Sammlung der Entscheidungen des Schweizerischen Bundesgerichts
Collection des arrêts du Tribunal fédéral suisse
Raccolta delle decisioni del Tribunale federale svizzero

BGE 103 II 102



103 II 102

16. Urteil der I. Zivilabteilung vom 17. Mai 1977 i.S. Kind gegen
Neuhäusler Regeste

    Art. 102 Abs. 1 und Art. 107 OR.

    1. Der Gläubiger darf dem Schuldner schon mit der Mahnung eine
Nachfrist zur Erfüllung ansetzen; Rechtsfolgen der Mahnung (E. 1a).

    2. Fristansetzung und Ausübung des Wahlrechts durch den Gläubiger;
Angemessenheit der Nachfrist (E. 1b).

    3. Schweigen auf eine vorzeitige Kündigung darf nicht als Zustimmung
ausgelegt werden, wenn der Empfänger einer Aufforderung, die in der
Kündigung enthalten ist, nicht nachkommt (E. 2).

Sachverhalt

    A.- Durch Vereinbarung vom 9. März 1973 räumte Max Neuhäusler gegen
eine prozentuale Umsatzbeteiligung dem Felix Kind das ausschliessliche
Recht ein, in der von ihm betriebenen Gaststätte in Rorschach eine
Musikbox, einen Flipperkasten, ein Tischfussballspiel und einen
Geldspielautomaten aufzustellen. Die Vereinbarung sollte fünf Jahre gelten.

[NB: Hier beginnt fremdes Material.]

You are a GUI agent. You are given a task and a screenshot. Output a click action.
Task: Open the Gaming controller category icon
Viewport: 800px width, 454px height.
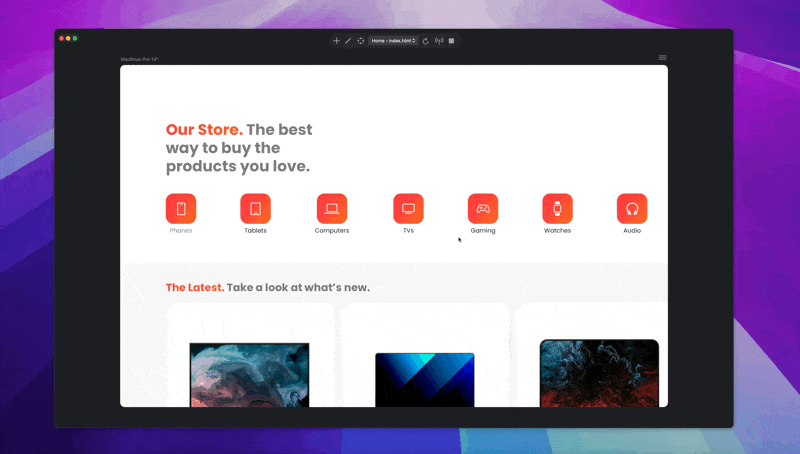(x=483, y=209)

    Mit Schreiben vom 29. November 1974 kündigte Neuhäusler den Vertrag
auf den 30. November des gleichen Jahres, weil Kind entgegen übernommener
Verpflichtungen Betriebsstörungen in Apparaten nicht innert 24 Stunden
beheben und sein Kundendienst angeblich auch sonst sehr zu wünschen übrig
liess. Er fügte bei, dass sämtliche Apparate spätestens bis 31. Dezember
1974 zu entfernen seien.

    Kind liess in einem Schreiben seines Anwaltes vom 14. Januar 1975 die
gegen ihn erhobenen Vorwürfe bestreiten. Zugleich forderte er Neuhäusler
auf, die Apparate innert zwei Tagen wieder in Betrieb zu nehmen und die
Erklärung abzugeben, den Vertrag künftig einzuhalten, ansonst er für die
restliche Dauer von 39 Monaten rund Fr. 50'000.-- Schadenersatz zahlen
müsste. Da Neuhäusler der Aufforderung nicht nachkam, holte Kind die
Apparate später ab.

    B.- Im März 1975 klagte Kind gegen Neuhäusler auf Zahlung von
Fr. 45'000.-- nebst 5% Zins ab 4. Februar 1975.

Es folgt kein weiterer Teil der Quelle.